Your objective – Can you reproduce, word for word, the part of the items that runs from their very first line through the line containing "The width and", with both of those lines included?

-=-=-

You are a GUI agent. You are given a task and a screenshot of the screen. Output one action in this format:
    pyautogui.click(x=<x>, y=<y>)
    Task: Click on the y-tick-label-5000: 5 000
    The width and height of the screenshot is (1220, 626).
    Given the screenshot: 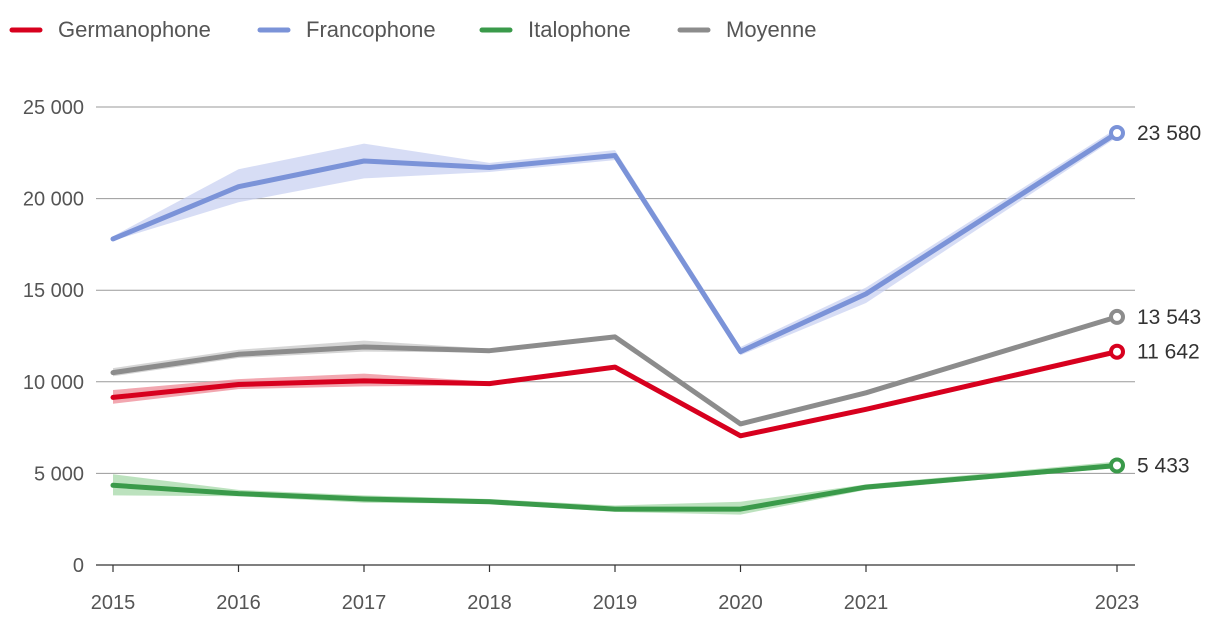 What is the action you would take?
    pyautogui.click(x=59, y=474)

-=-=-

Exercise response –
You are a GUI agent. You are given a task and a screenshot of the screen. Output one action in this format:
    pyautogui.click(x=<x>, y=<y>)
    Task: Click on the y-tick-label-5000: 5 000
    The width and height of the screenshot is (1220, 626).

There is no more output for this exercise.